The analysis you have presented is correct and is a perfectly good way to solve this problem. Sorting does work in time O(n log n), and 2n binary searches also takes O(n log n) time. That said, I don't think you want to use the term "amortized" here, since that refers to a different type of analysis.

As a hint for how to speed up your solution a bit, the general idea of your solution is to make it possible to efficiently query, for any number, whether that number exists in the array. That way, you can just loop over all numbers and look for anything that would make the ratio work. However, if you use an auxiliary data structure outside the array that supports fast access, you can possibly whittle down your runtime at the cost of increasing the memory usage. Try thinking about what data structures support very fast access (say, O(1) lookups) and see if you can use any of them here.

Hope this helps!

2
votes

to solve this problem, only O(nlgn) is enough

step 1, sort the array. that cost O(nlgn)

step 2, check whether the ratio exists, this step only needs o(n)

u just need two pointers, one points to the first element(smallest one), another points to the last element(biggest one).

calculate the ratio.

if the ratio is bigger than the specified one, move the second pointer to its previous element.

if the ratio is smaller than the specified one, move the first pointer to its next element.

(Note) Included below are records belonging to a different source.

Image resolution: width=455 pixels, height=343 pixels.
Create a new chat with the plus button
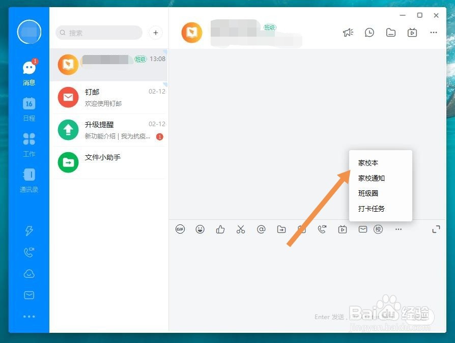(155, 33)
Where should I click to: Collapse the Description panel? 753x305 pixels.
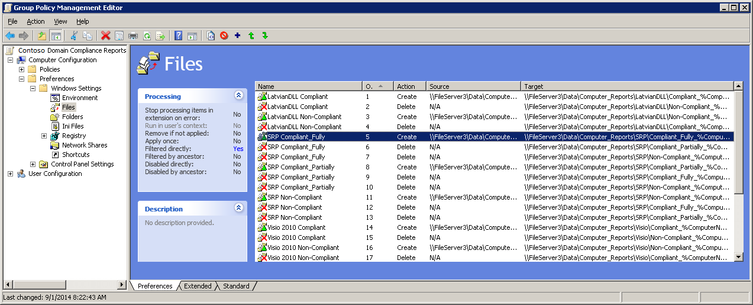238,208
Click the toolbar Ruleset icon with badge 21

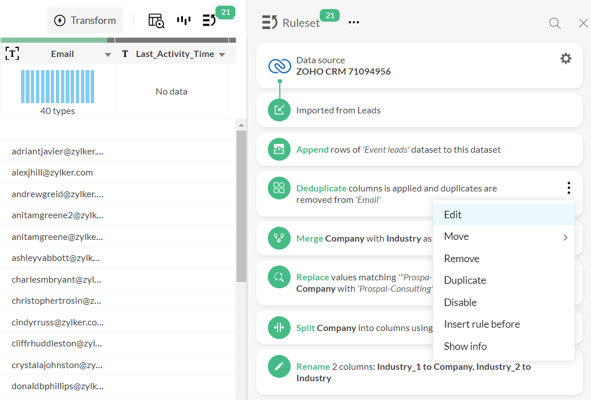[x=209, y=21]
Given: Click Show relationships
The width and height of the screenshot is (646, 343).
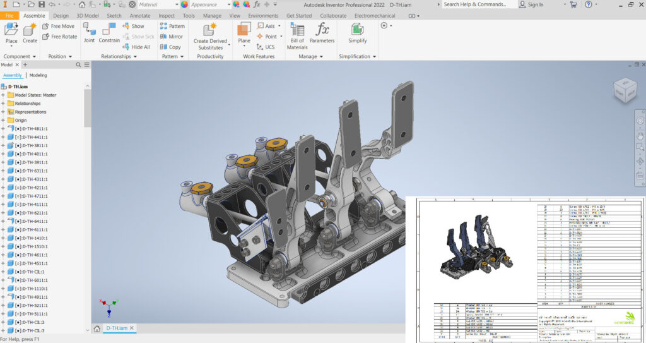Looking at the screenshot, I should (133, 26).
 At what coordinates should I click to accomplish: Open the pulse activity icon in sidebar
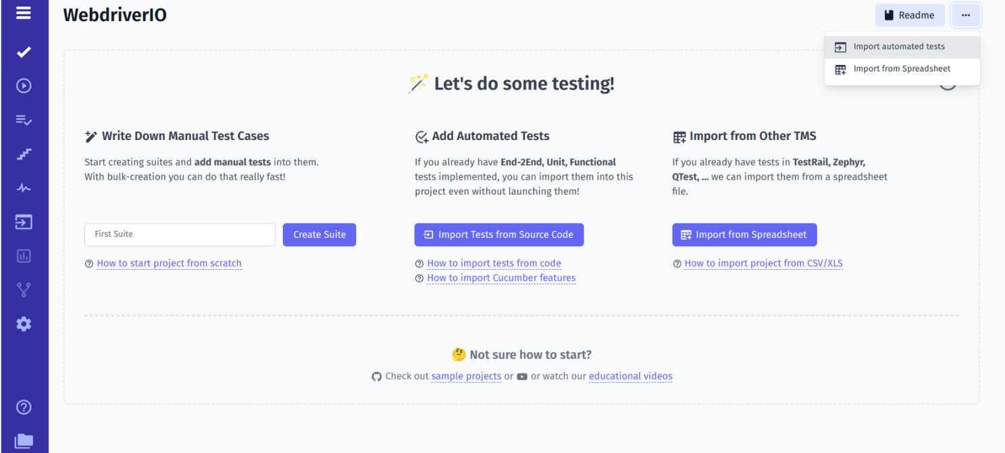pyautogui.click(x=24, y=188)
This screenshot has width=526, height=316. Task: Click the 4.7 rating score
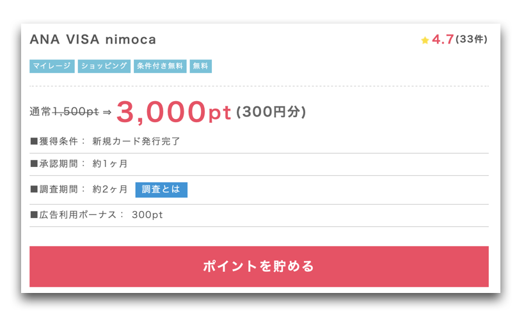[443, 40]
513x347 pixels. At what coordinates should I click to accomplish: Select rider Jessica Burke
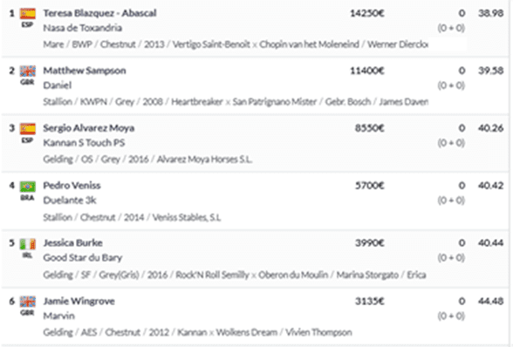(x=72, y=243)
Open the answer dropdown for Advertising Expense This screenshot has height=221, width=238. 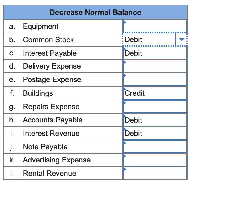[x=155, y=160]
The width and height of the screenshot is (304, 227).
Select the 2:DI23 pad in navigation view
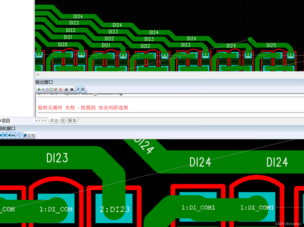(115, 209)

repeat the above steps until:

  1. u find the exact ratio, or

  2. either the first pointer reaches the end, or the second point reaches the beginning

1
votes

The complexity of your algorithm is O(n²), because after sorting the array, you iterate over each element (up to n times) and in each iteration you execute up to n - 1 divisions.

Instead, after sorting the array, iterate over each element, and in each iteration divide the element by the ratio, then see if the result is contained in the array:

  • division: O(1)
  • search in sorted list: O(log n)
  • repeat for each element: n times

Results in time complexity O(n log n)

In your example:

  • 9/2 = 4.5 (not found)
  • 8/2 = 4 (found)
1
votes

(1) Build a hashmap of this array. Time Cost: O(n)

(2) For every element a[i], search a[i]*x in HashMap. Time Cost: O(n).

Total Cost: O(n)